* Testo della pagina:
########################################
Non è facile nulla per chi scrive con l’anima e sceglie secondo un comando interiore.

Nel suo romanzo civile Marzia Sabella scrive da donna confermando il proprio ruolo, non soltanto professionale, ma di produttrice di un sapere poetico.

Così è quando narra la morte, volutamente, a bassa voce. Ce ne racconta l’opacità e la violenza, il sorprendente vigore e il muto assedio. La stana dovunque. O, forse, le va incontro con il rigore della professione e la consapevolezza del suo compito. Ma, anche, con la sua rivolta, con la capacità di non rassegnarsi, di non volere fare i conti con l’ingiustizia.
########################################
* Contenuto del materiale:

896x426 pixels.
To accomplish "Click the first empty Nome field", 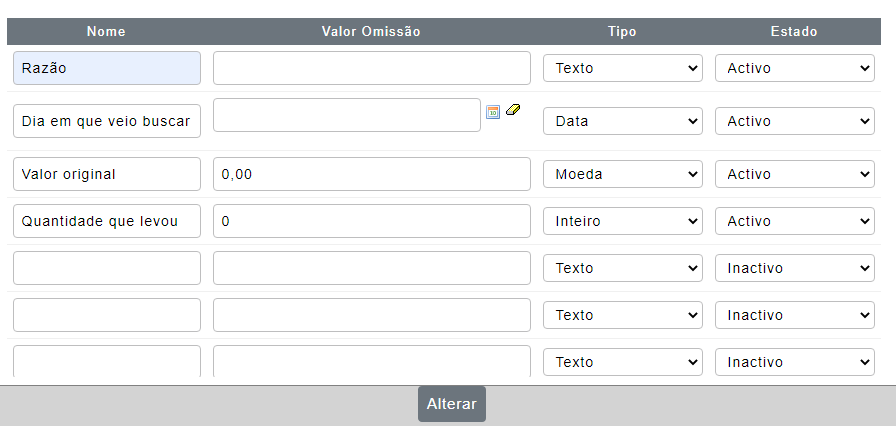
########################################
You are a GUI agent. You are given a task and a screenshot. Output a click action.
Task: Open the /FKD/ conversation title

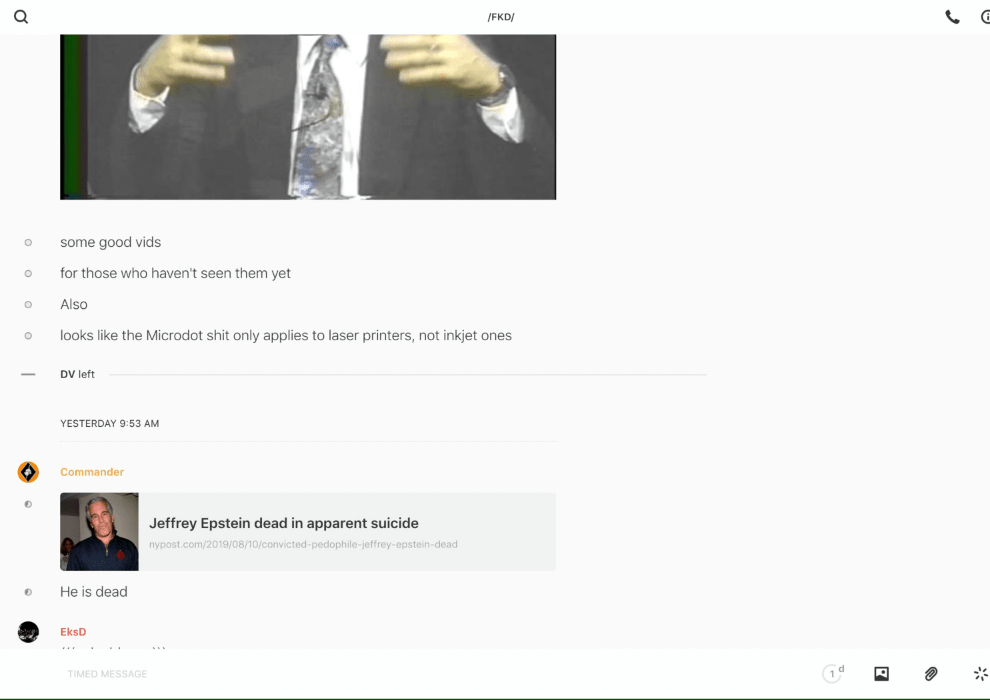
########################################
* Istruzioni dell'esercizio:
[1] Secondo il testo sul romanzo civile di Marzia Sabella, in che modo l'autrice narra la morte?
[2] Prosegua il testo sul romanzo civile di Marzia Sabella a partire dall'ultima frase riportata.

* Risultati dell'esercizio:
[1] Volutamente, a bassa voce.

[2]
Mi è sembrato di vederli tutti quei visi. Li racconta come li ha visti ma, soprattutto, come non voleva vederli. Nel suo tacere ci sono i gesti di pietà del composto lutto della gente di Sicilia ma, soprattutto, una morte che odora di risurrezione, come diceva Montale, ossia in qualche luogo umanamente salvificata dal narrare stesso.

Un capitolo ‘Mafia, singolare femminile’, è dedicato interamente alle donne descritte nei loro piccoli gesti e in grandi consapevolezze, tutte nel perimetro del matriarcato siciliano, sia che si parli di donne di mafia che di personaggi raccolti dalla sua sensibilità e osservazione.

Da questo rincorrersi di visi femminili è nata una riduzione drammaturgica che abbiamo portato a battesimo a due mani, quale rara possibilità di scrittura condivisa e di conferma di affinità elettiva.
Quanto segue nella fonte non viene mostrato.